N. Except as expressly provided in paragraphs 15 and 16 below, neither the Sublease nor this Consent shall release or discharge Tenant from any liability or obligation under the Lease, and Tenant shall be and remain liable and responsible for the due keeping and the full performance and observance of all of the provisions of the Lease on the part of Tenant to be kept, performed and observed, including, without limitation, the payment of all fixed rent and additional rent under the Lease (including, without limitation, all additional rent due under Articles 39, 46, 49 and 53 thereof).
O. Both Tenant and Subtenant shall be and continue to be jointly and severally liable for all bills rendered by Owner for charges incurred or imposed for services rendered and material supplied to the Sublet Space by Owner whether requested by Tenant and/or Subtenant. Tenant and Subtenant shall be and continue to be liable for all bills rendered by Owner for charges incurred by or imposed upon Subtenant for services rendered and materials supplied to the Sublet Space.
P. In the event of any default by Tenant or Subtenant in the full performance and observance of any of their respective obligations under this Consent (by act or omission) or in the event any representation of Tenant or Subtenant contained herein should prove to be untrue, such event may, at Owner's option, be deemed a default by Tenant under the Lease and Owner shall have all of the rights, powers and remedies provided for in the Lease or at law or in equity or by statute or otherwise with respect to defaults.

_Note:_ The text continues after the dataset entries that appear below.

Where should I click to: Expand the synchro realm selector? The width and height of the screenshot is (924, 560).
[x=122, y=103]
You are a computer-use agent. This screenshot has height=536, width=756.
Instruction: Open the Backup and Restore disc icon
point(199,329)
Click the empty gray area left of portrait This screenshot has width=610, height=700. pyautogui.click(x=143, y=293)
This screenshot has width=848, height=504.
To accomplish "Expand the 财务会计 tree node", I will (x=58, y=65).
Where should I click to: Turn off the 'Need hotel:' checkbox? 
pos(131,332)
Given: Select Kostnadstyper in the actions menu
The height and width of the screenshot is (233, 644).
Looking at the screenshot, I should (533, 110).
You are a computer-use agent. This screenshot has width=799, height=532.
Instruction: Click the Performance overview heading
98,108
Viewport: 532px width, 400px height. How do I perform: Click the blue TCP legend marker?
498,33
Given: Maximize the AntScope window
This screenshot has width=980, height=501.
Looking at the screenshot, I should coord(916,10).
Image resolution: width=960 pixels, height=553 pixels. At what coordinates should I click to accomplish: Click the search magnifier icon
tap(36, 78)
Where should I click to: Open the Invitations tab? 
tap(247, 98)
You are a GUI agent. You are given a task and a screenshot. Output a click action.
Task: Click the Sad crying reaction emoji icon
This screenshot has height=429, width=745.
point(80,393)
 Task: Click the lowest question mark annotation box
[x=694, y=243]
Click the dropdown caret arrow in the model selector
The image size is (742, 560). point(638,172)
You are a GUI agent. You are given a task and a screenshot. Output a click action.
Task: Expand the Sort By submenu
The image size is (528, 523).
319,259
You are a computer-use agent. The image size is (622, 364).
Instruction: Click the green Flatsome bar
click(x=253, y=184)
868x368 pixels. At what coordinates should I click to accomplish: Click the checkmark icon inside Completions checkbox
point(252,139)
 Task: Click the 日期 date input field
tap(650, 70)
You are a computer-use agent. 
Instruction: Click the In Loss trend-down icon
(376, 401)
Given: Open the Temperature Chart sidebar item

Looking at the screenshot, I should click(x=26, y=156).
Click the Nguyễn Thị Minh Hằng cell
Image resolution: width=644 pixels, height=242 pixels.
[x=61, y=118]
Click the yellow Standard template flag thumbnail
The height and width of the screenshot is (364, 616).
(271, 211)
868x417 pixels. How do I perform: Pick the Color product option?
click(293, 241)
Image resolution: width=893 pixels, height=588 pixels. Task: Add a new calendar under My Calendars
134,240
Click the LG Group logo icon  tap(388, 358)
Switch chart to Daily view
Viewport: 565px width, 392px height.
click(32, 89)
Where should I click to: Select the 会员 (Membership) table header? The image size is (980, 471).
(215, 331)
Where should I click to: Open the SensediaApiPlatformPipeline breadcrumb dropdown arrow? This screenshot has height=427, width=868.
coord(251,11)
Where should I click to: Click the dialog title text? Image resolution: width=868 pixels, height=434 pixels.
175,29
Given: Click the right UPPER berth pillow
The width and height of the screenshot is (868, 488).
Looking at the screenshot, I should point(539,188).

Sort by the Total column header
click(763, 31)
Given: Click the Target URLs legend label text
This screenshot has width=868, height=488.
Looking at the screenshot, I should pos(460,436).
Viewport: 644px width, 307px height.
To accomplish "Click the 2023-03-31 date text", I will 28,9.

Q. Tenant and Subtenant shall not publicize, and shall keep confidential, the terms and conditions of the Lease, Sublease and this Consent.
15. Lease and Sublease Extension. The term of the Lease and Sublease shall be and is hereby extended for an additional term of three (3) years, which shall expire July 31, 2013, (“Extension Term”), on all of the terms and provisions of the Lease, except that the rent for the Extension Term shall be as set forth in Section 1.6 of the Sublease, unless sooner terminated pursuant to any of the terms, covenants and conditions of the Lease or pursuant to law. Effective August 1, 2010 (“Extension Effective Date”): (i) Subtenant shall attorn to Owner and, Owner agrees to, continue the Sublease with the same force and effect as if Owner, as lessor, and Subtenant, as lessee, had entered into a lease as of such effective date, and containing the same monetary provisions as those contained in the Sublease (and as otherwise provided in paragraph 7B above), (ii) the Lease, the monetary provisions of which shall be as modified by the Sublease, shall continue between Owner and Subtenant, (iii) Tenant shall be released from liability under the Lease and Sublease first accruing from and after the Extension Effective Date, and (iv) Subtenant agrees to continue in and accept possession of the Premises and all Building systems in their then “as-is” physical condition on the Extension Effective Date, it being understood and agreed that Landlord shall not be obligated to make any improvements in order to make the Premises suitable and ready for continued occupancy and use by Subtenant. At least ten (10) days prior to the Extension Effective Date, Tenant and Subtenant shall deliver to Owner the security deposit under the Sublease that shall replace the security deposit held by Owner under the Lease (“Replacement Security Deposit”), failing which shall be deemed a default under the Lease. In addition, in the event Owner releases Tenant as a lessee under the Lease prior to the Extension Effective Date (such release being in Landlord’s sole and absolute discretion and conditioned upon Landlord’s receipt of the Replacement Security Deposit), Subtenant shall attorn to Owner and, Owner agrees to, continue the Sublease with the same force and effect as if Owner, as lessor, and Subtenant, as lessee, had entered into a lease as of such effective date, and containing the same monetary provisions as those contained in the Sublease and as otherwise provided in paragraph 7B above, subject to the provisions of this paragraph 15.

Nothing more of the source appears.